Bill Jensen

Bill Jensen was born in Minneapolis, Minnesota in 1945. He was one of the first artists to establish a studio in Williamsburg, Brooklyn, and came into prominence with “the return to painting” of the late 1970s and early 1980s.

In his early years as an artist, Jensen was included in a group show at the Brooklyn Museum in New York in 1971 and held his first solo exhibition at Fischbach Gallery in New York in 1973.

Jensen’s mature works have been praised for their unconventional compositions and profound sense of color. In 1986, Jensen was included in a group show at the Whitney Museum of American Art in New York and held a solo exhibition at the Museum of Modern Art in New York.
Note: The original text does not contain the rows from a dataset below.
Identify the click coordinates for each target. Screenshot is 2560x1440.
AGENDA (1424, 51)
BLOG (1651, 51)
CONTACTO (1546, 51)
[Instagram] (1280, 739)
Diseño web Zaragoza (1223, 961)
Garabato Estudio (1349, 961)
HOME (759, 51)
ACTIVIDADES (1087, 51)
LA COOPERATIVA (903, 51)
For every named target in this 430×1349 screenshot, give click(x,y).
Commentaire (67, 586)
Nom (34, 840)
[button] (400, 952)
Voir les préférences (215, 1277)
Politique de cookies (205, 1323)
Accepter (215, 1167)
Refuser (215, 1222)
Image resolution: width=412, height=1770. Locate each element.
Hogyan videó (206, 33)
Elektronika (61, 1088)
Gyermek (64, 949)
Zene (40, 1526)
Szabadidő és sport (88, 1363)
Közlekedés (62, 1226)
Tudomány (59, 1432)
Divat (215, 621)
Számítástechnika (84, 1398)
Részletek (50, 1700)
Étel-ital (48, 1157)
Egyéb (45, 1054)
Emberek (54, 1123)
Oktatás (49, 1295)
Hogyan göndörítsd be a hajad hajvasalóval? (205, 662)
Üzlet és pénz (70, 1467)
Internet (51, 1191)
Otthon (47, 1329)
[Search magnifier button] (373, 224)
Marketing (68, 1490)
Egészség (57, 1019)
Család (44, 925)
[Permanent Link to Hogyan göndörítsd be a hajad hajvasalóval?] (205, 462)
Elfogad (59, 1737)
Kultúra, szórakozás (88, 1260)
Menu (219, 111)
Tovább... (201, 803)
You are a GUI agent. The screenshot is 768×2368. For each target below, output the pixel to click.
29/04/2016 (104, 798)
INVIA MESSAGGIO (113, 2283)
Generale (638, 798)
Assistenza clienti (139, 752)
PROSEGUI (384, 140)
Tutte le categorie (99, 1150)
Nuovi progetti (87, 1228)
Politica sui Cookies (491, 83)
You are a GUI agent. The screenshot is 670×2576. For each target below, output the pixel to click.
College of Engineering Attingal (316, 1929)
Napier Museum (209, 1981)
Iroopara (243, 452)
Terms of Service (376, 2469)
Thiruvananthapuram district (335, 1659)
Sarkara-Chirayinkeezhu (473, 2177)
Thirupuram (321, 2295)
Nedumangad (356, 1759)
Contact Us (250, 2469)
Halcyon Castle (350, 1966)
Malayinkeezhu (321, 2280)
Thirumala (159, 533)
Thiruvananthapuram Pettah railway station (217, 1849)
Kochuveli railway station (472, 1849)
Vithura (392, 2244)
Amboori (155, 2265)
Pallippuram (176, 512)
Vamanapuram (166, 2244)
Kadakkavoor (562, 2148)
His works explore realms of the inner life through abstraction, creating an invented world referencing feelings from the real world without directly depicting them. “What abstract art can do is put people in touch with areas of their psyche they’re not normally aware of,” Jensen claims. “This world is where prejudice and wars do not exist. The I, the Me, the You, do not exist there. If you can bring people in touch with that for just a second, then you have a different way of looking at the world.”

Jensen’s works are in the collections of the Metropolitan Museum of Art (New York), the Phillips Collection (Washington D. C.), and the Los Angeles County Museum of Art (California).

He currently lives and works in New York.